__EXERCISE DESCRIPTION__: Look below for the line with "Screen dimensions: 827x2316". Retype it and every line after it to the end, exactly, but leave out the pictures.

Stored items
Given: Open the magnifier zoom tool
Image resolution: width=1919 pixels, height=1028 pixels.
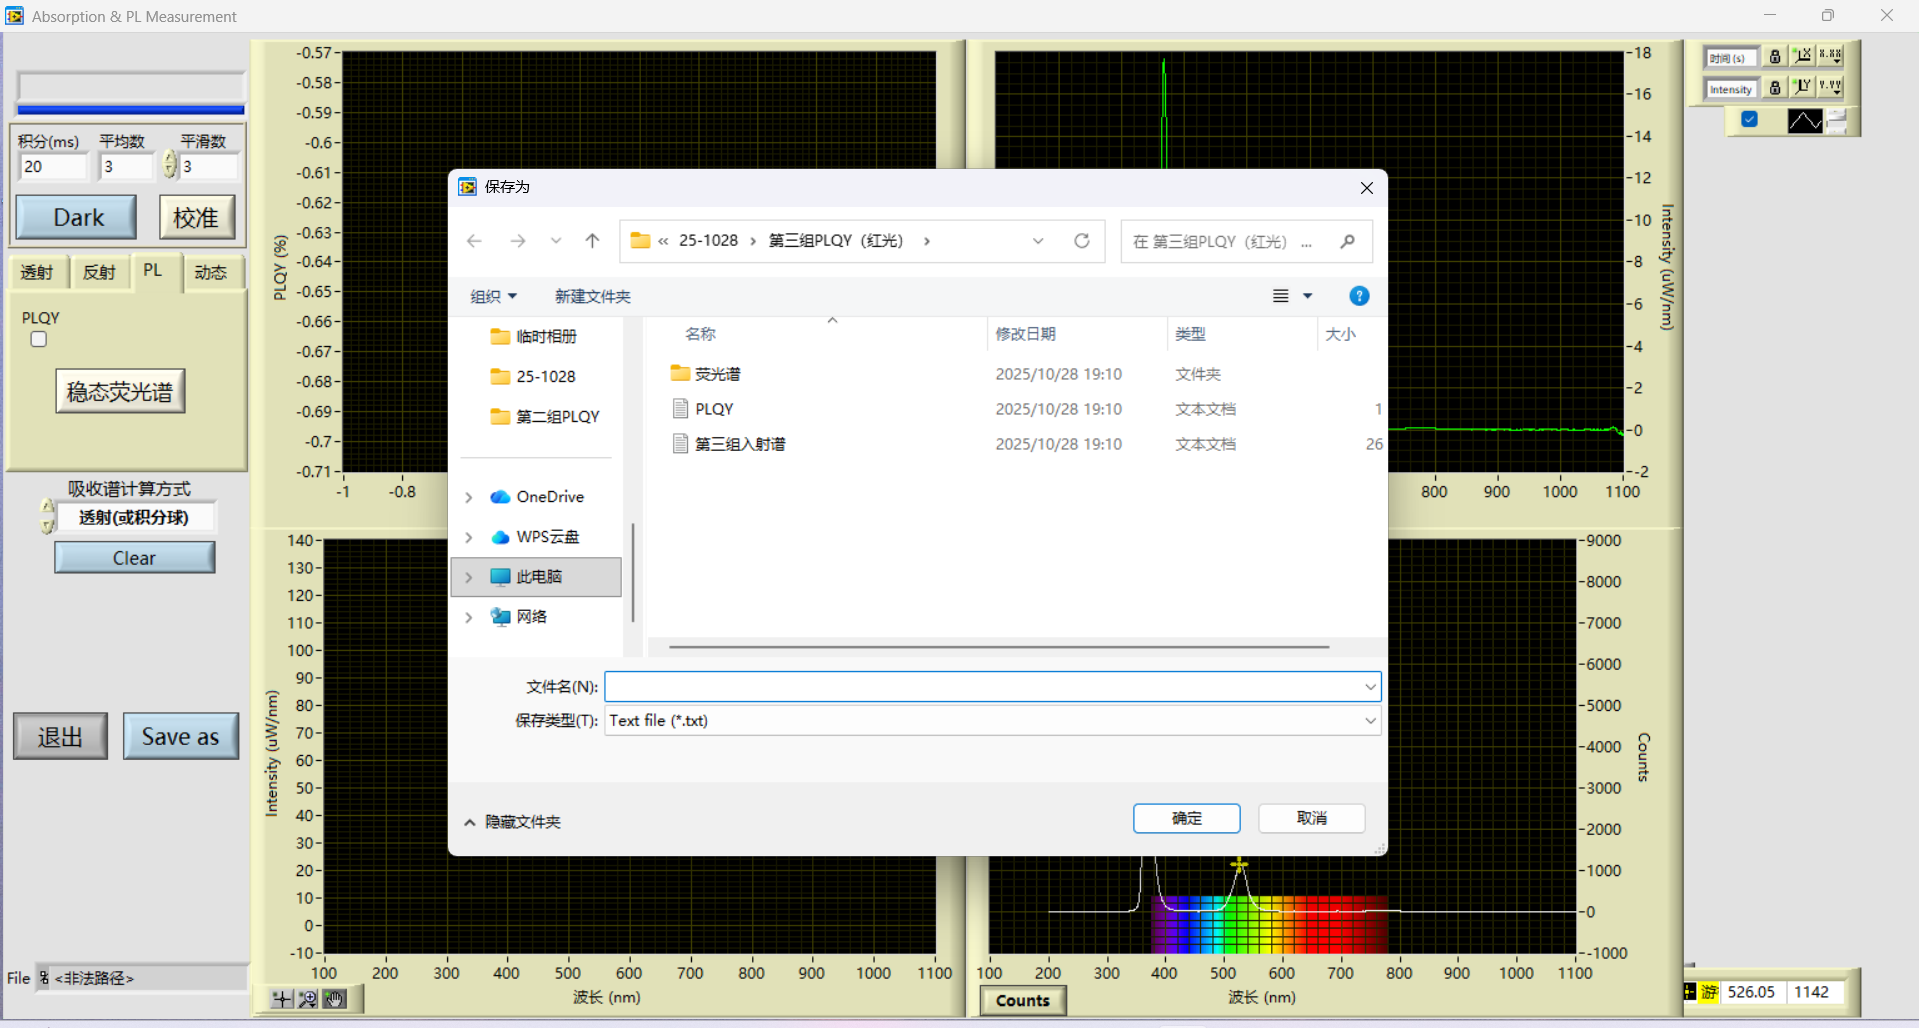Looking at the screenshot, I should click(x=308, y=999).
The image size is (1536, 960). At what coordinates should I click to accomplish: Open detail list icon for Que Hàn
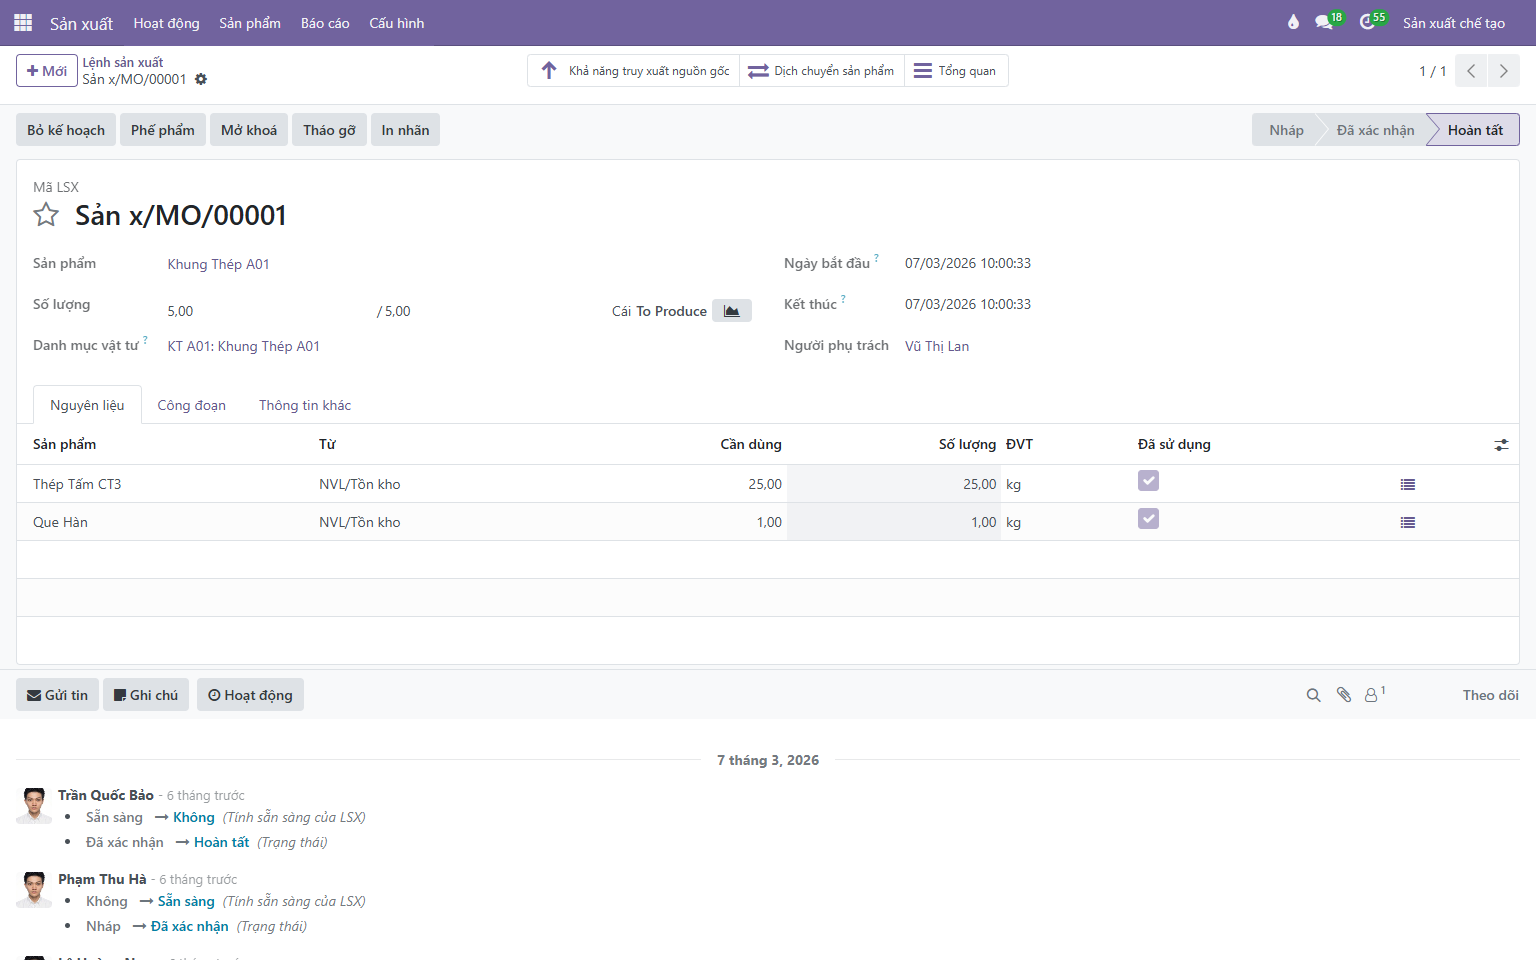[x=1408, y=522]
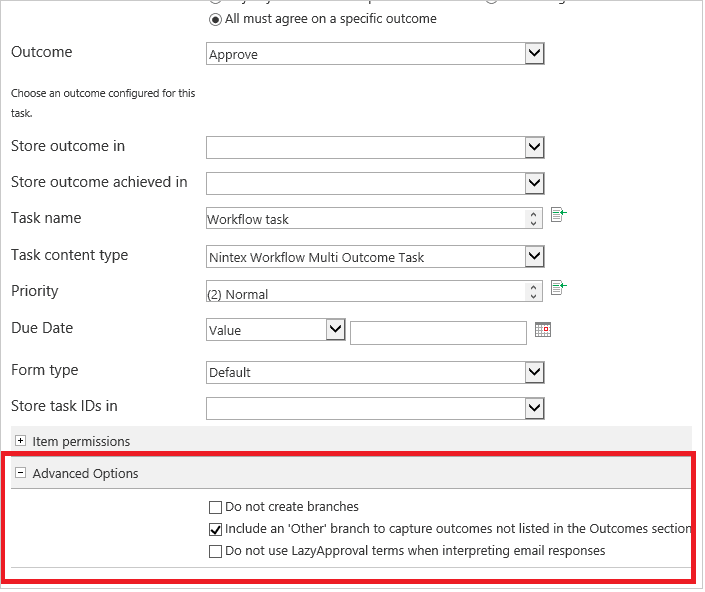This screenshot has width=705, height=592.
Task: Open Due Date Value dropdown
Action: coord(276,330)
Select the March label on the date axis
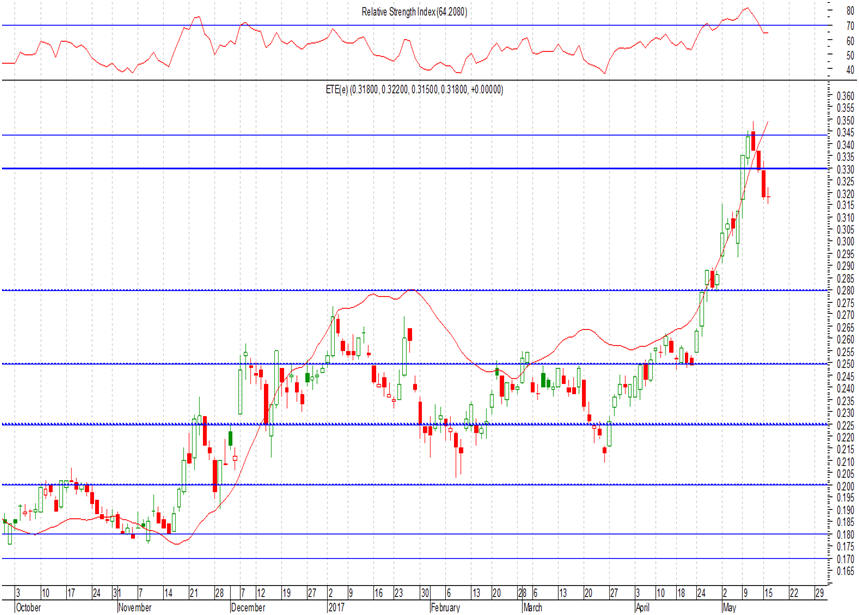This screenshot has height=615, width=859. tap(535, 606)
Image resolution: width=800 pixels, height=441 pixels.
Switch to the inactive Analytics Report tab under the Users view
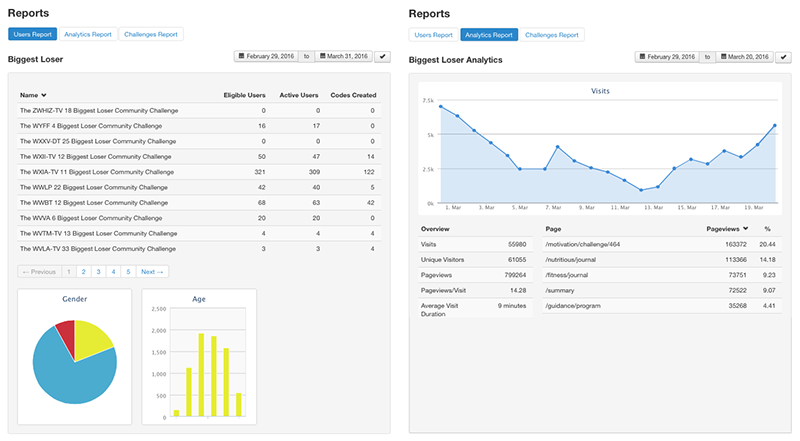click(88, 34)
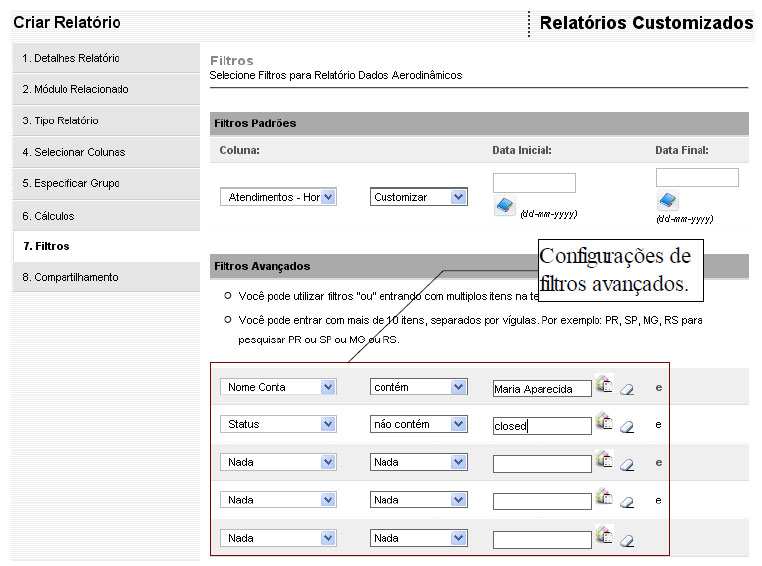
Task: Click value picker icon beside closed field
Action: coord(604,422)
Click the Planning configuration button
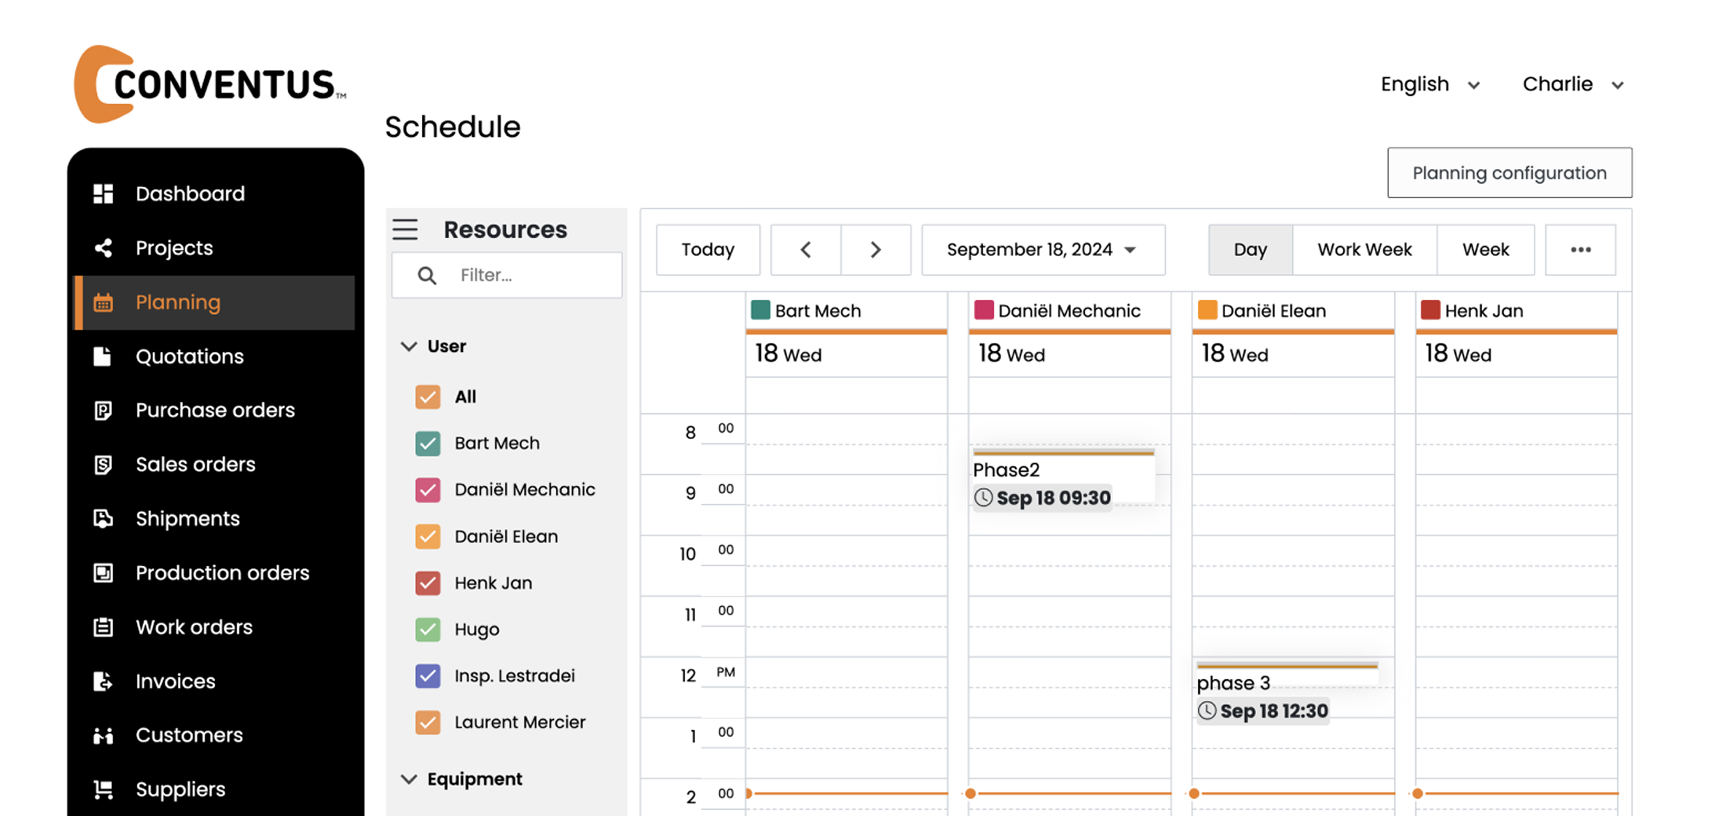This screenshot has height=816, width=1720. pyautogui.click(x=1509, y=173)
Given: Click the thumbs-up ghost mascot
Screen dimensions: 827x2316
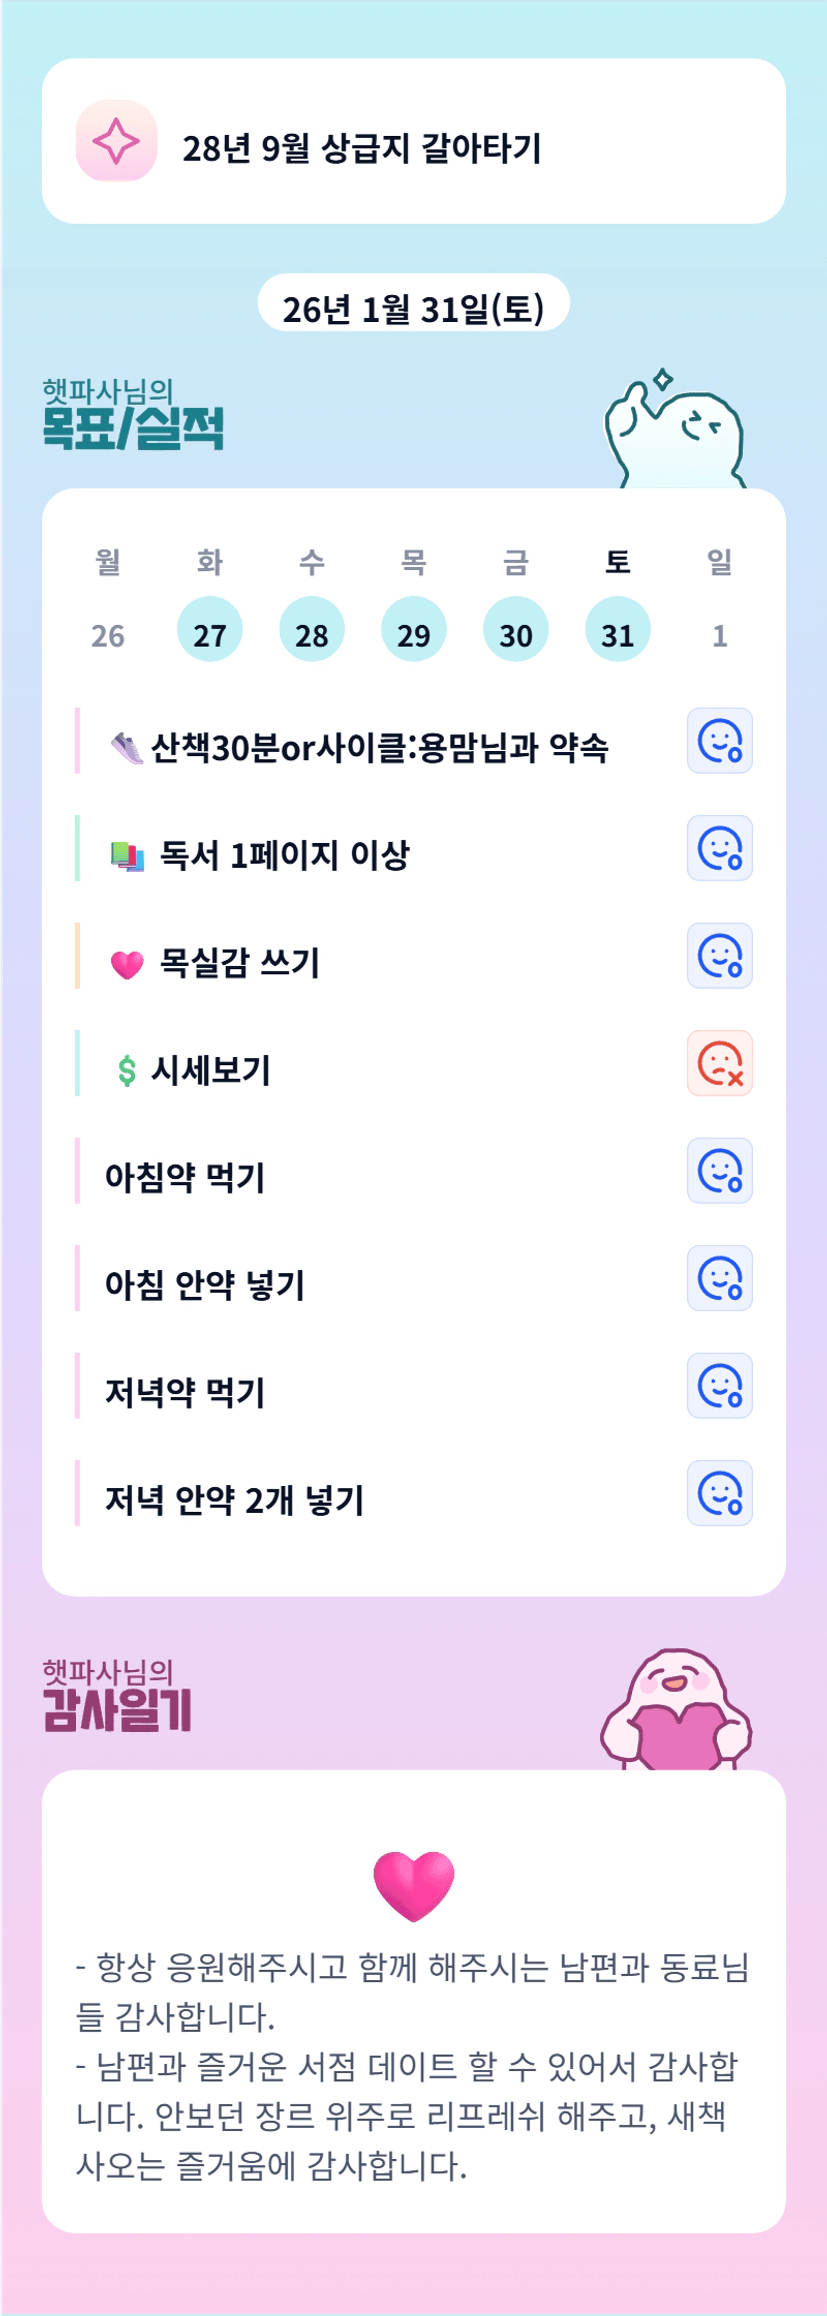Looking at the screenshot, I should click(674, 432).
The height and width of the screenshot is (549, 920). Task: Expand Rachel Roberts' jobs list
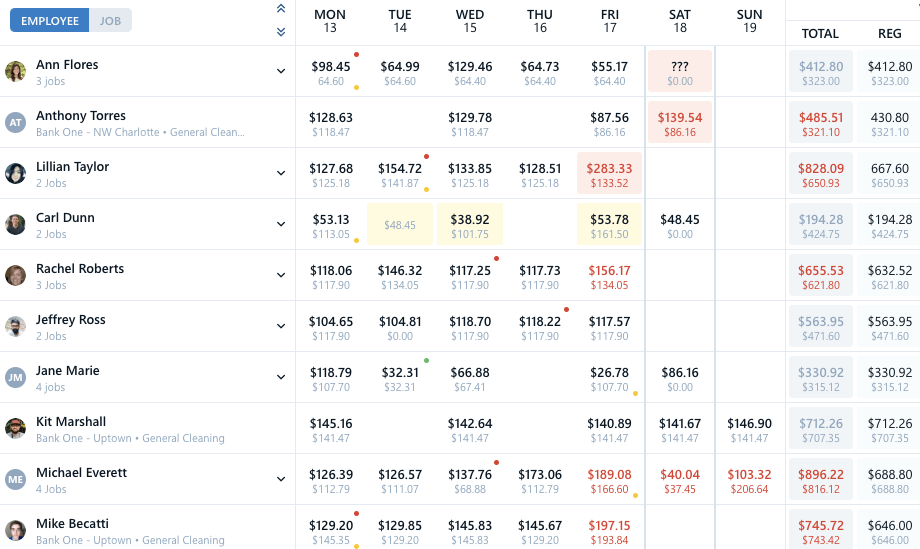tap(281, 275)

__SOLVED EXERCISE__:
Screen dimensions: 827x2316
Looking at the screenshot, I should click(674, 432).
The height and width of the screenshot is (549, 920). Task: Expand Rachel Roberts' jobs list
tap(281, 275)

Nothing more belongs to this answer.